**Information given**.

--- START ---

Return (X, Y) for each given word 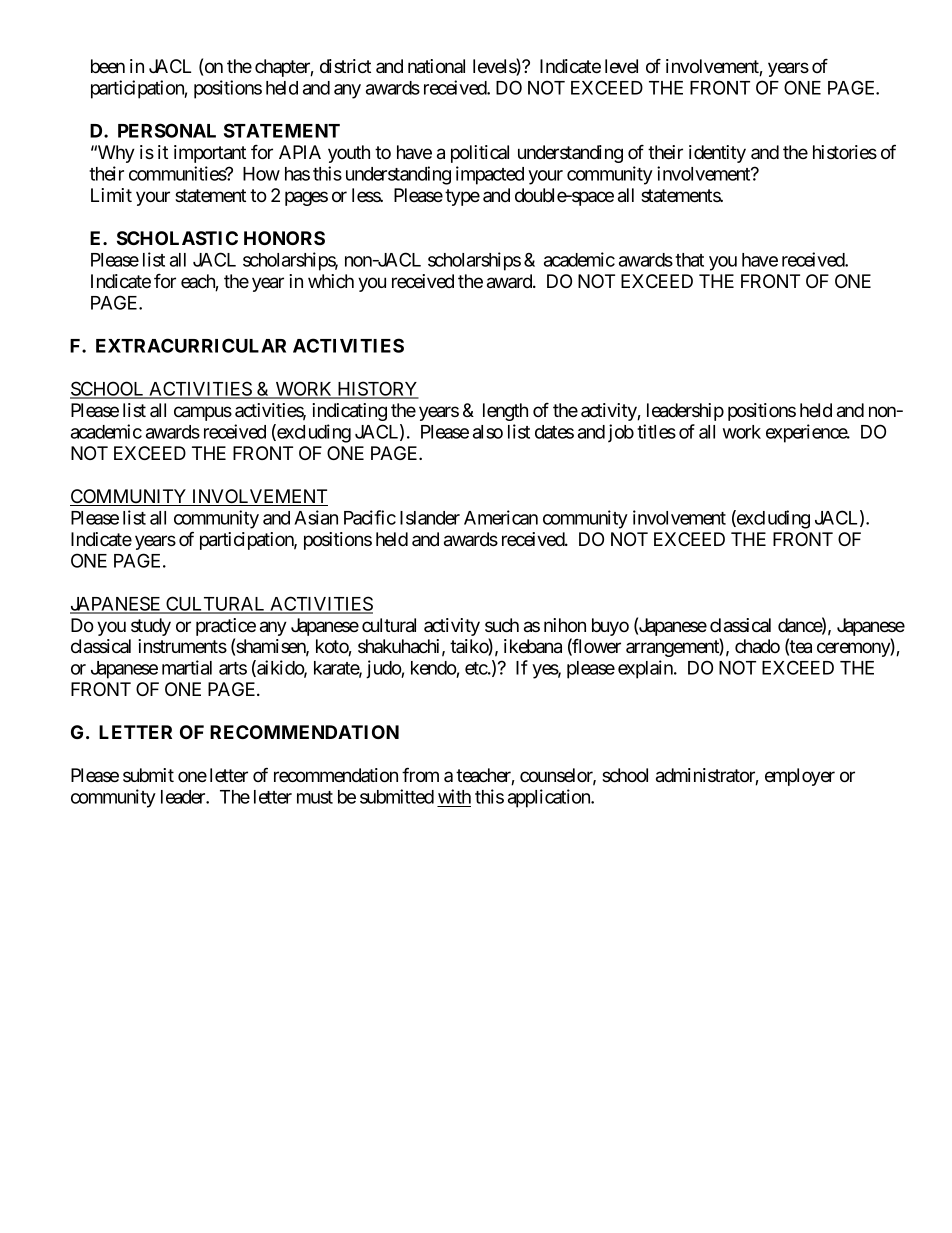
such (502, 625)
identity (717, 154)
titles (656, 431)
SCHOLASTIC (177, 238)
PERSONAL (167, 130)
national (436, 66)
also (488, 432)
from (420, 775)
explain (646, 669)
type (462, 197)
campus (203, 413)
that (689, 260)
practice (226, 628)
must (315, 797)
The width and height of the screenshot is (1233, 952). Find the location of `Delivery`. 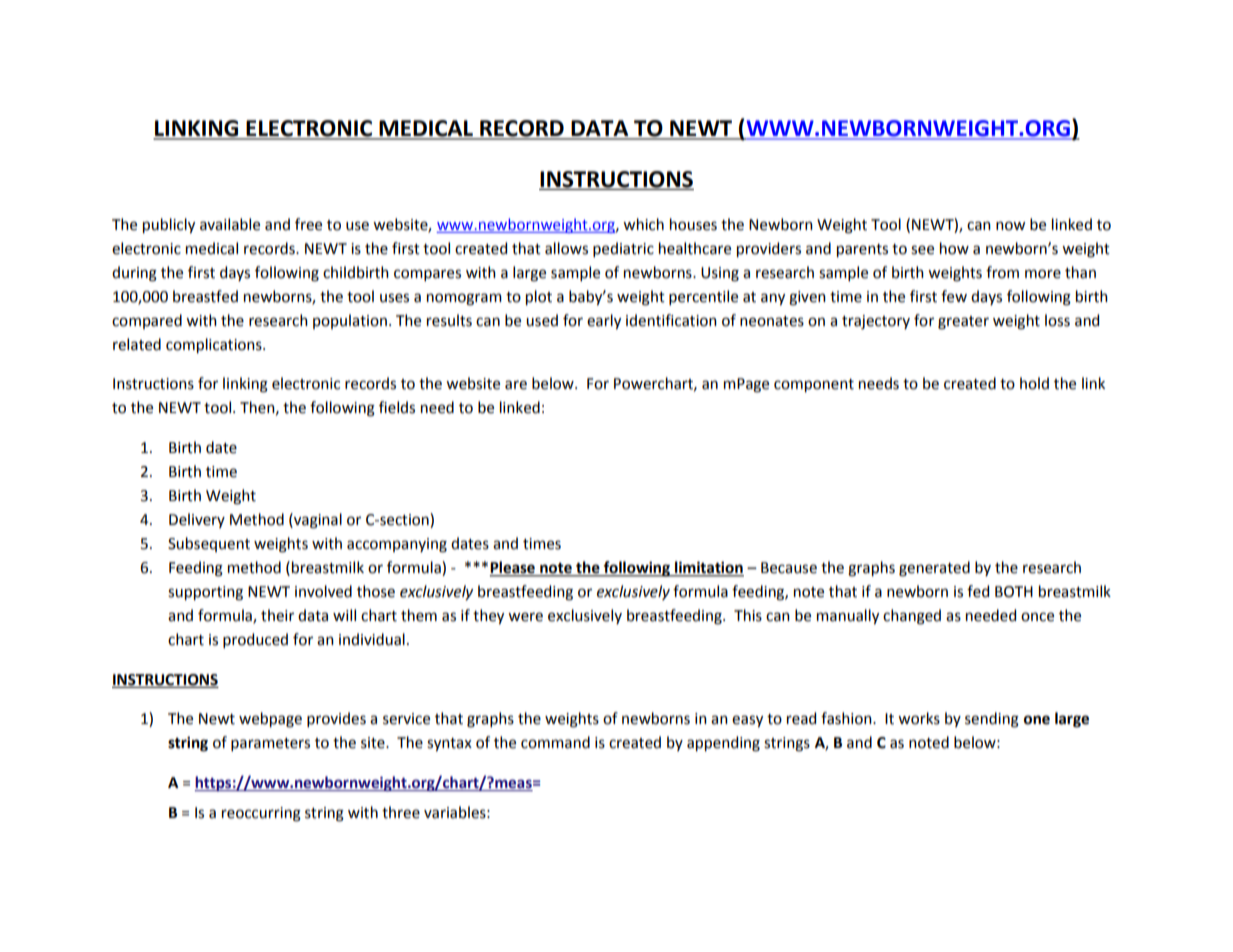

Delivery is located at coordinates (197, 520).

--- END ---

**Directions for this task**.
Can you return all of the records above exactly as they stand, leaving out the pictures?

**Solution to the problem**.
Return (X, Y) for each given word 
such (502, 625)
identity (717, 154)
titles (656, 431)
SCHOLASTIC (177, 238)
PERSONAL (167, 130)
national (436, 66)
also (488, 432)
from (420, 775)
explain (646, 669)
type (462, 197)
campus (203, 413)
that (689, 260)
practice (226, 628)
must (315, 797)
The width and height of the screenshot is (1233, 952). Find the location of `Delivery`. 

Delivery is located at coordinates (197, 520).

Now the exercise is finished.